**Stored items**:
· · ·
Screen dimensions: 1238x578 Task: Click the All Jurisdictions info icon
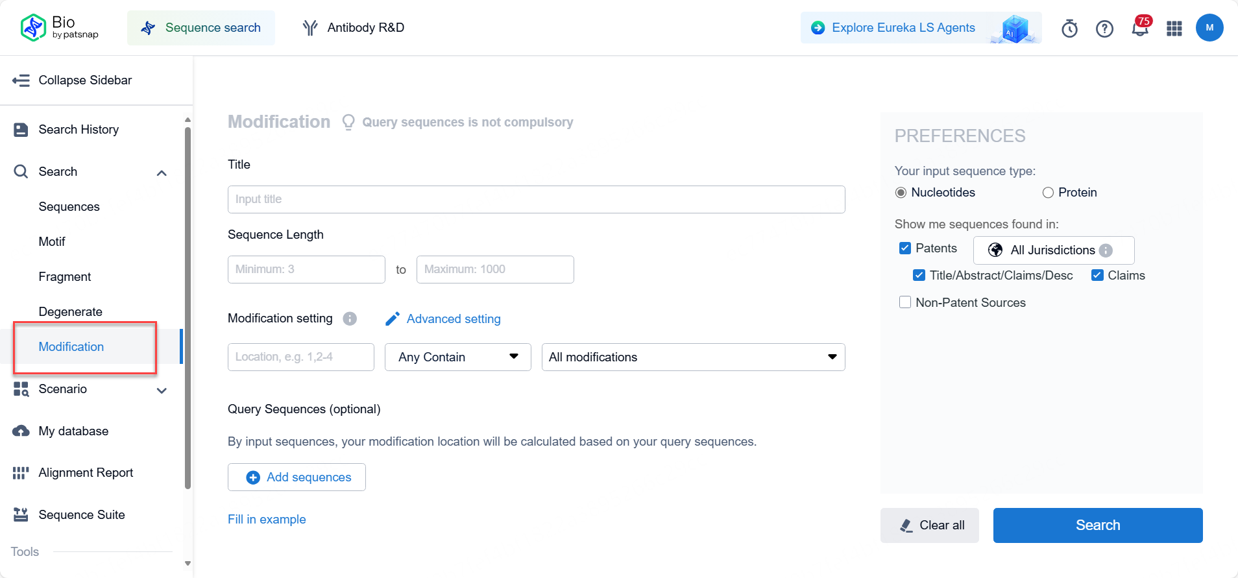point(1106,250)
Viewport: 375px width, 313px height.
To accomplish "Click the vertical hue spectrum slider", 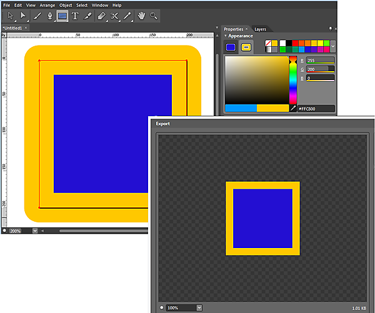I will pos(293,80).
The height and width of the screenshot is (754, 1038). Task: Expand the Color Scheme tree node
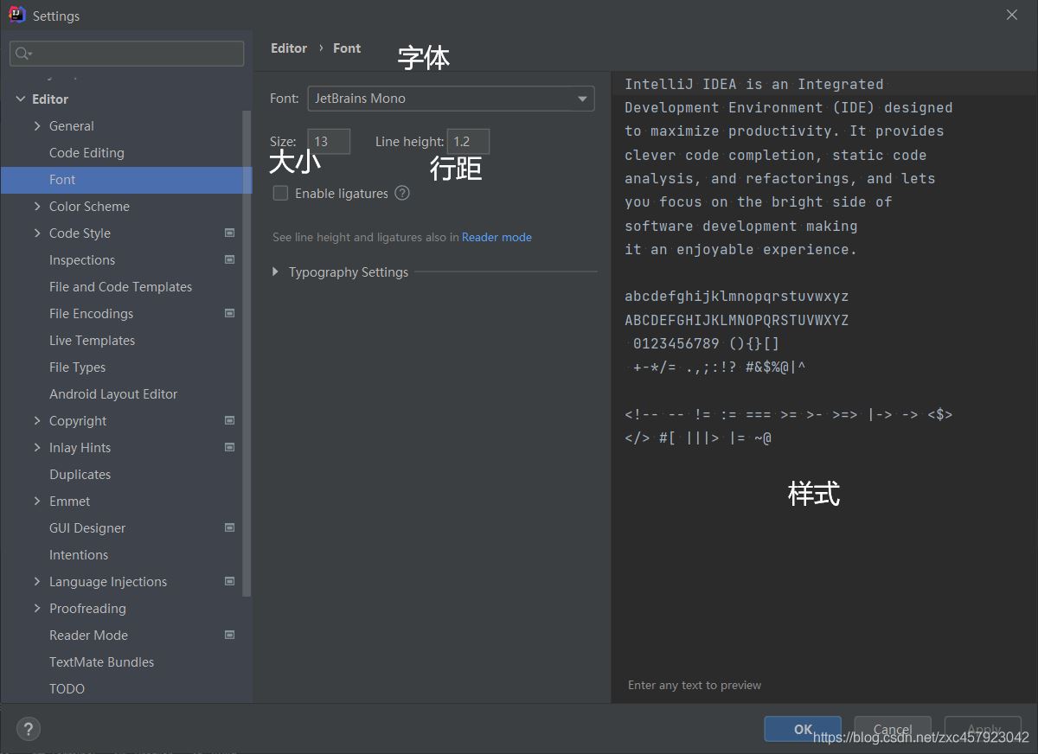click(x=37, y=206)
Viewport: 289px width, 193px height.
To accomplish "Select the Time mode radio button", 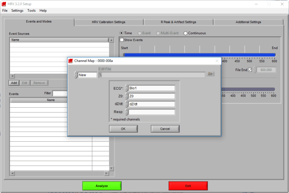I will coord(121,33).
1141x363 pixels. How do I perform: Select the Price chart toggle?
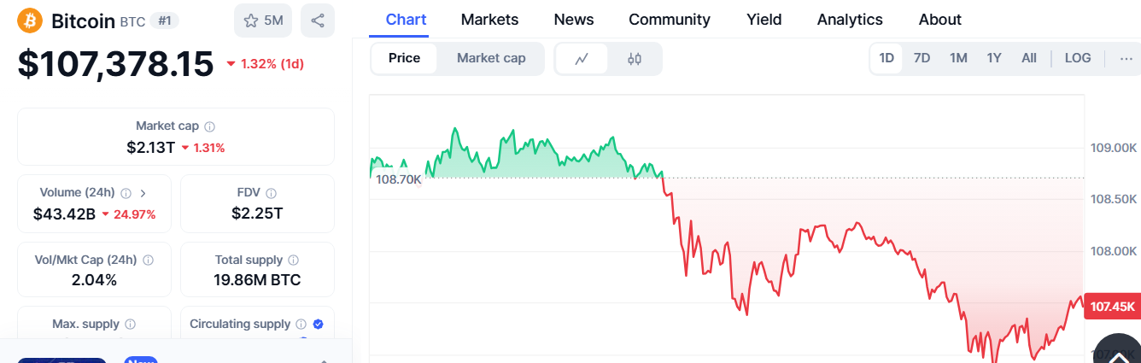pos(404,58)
· · ·
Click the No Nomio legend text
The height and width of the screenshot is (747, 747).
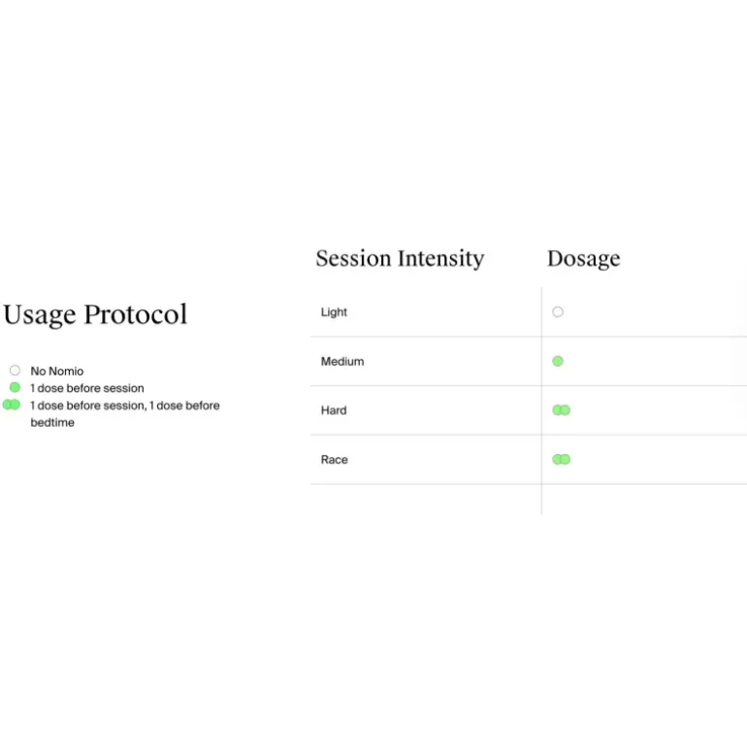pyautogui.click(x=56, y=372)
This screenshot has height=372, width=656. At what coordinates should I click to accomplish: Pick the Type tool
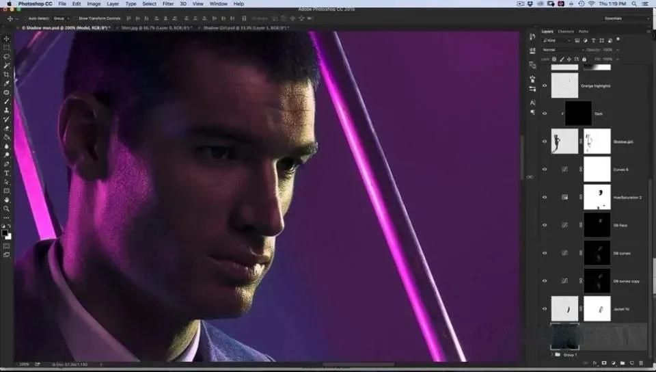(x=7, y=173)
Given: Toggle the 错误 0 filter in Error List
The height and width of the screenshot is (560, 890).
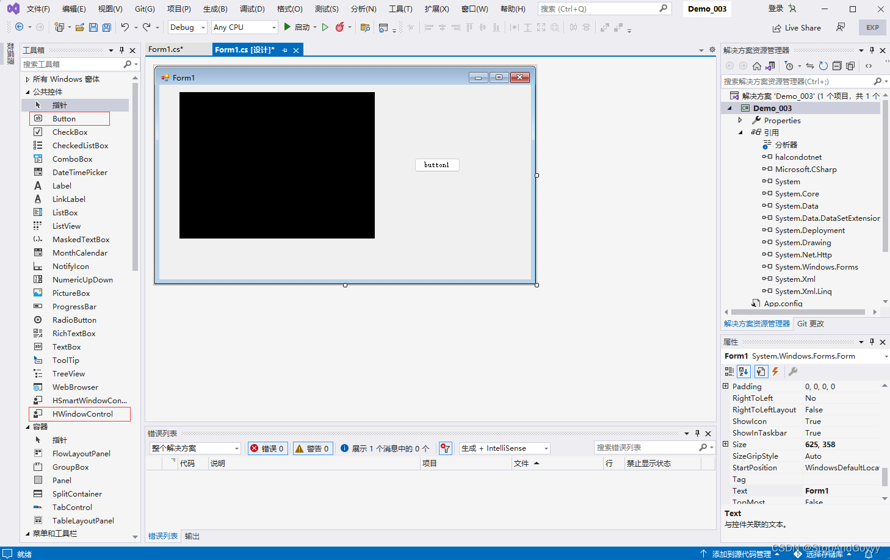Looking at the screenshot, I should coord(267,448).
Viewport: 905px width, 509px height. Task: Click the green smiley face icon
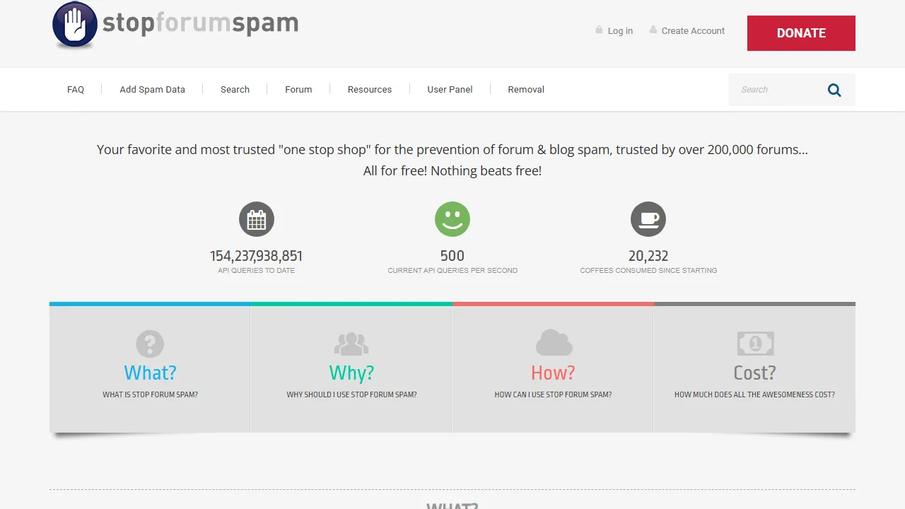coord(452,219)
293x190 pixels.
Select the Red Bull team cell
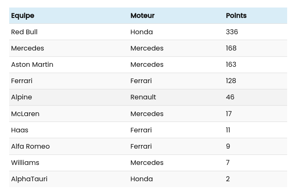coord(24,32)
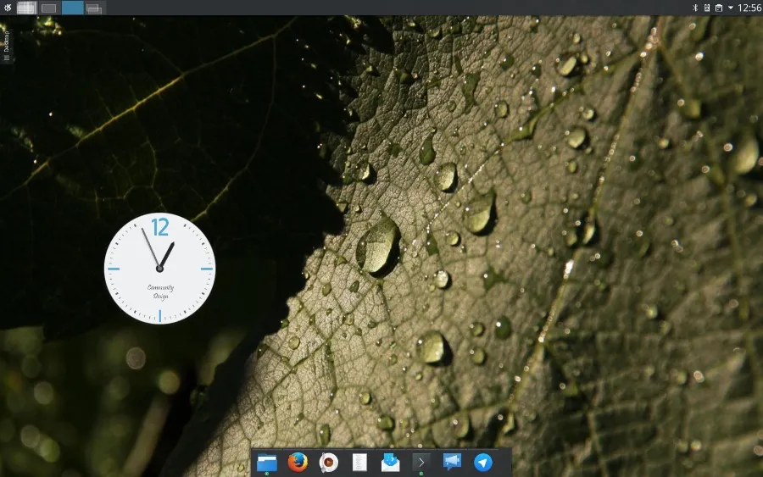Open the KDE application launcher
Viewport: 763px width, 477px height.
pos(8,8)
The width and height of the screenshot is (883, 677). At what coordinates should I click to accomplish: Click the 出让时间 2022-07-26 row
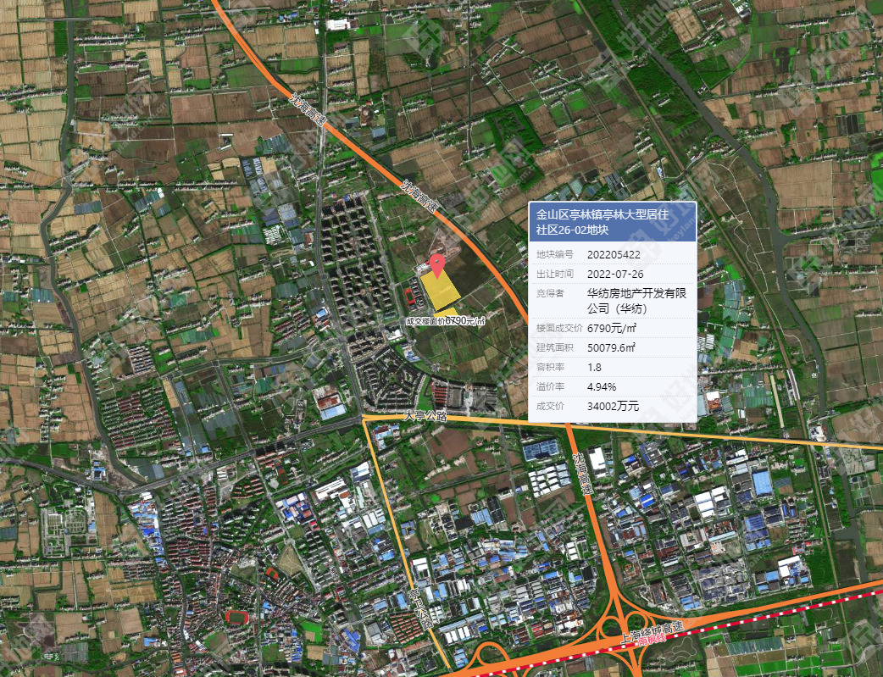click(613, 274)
· · ·
**Required work**: After locating "The height and width of the screenshot is (747, 747)." and "Given: Toggle the 错误 0 filter in Error List" in the records above, return exactly the line holding each one and every line between them; leave out the pictures.

**Solution for this task**:
The height and width of the screenshot is (747, 747).
pyautogui.click(x=56, y=372)
This screenshot has height=372, width=656. At what coordinates should I click to accomplish: Pick the Type tool
(x=7, y=173)
Given: Toggle the 错误 0 filter in Error List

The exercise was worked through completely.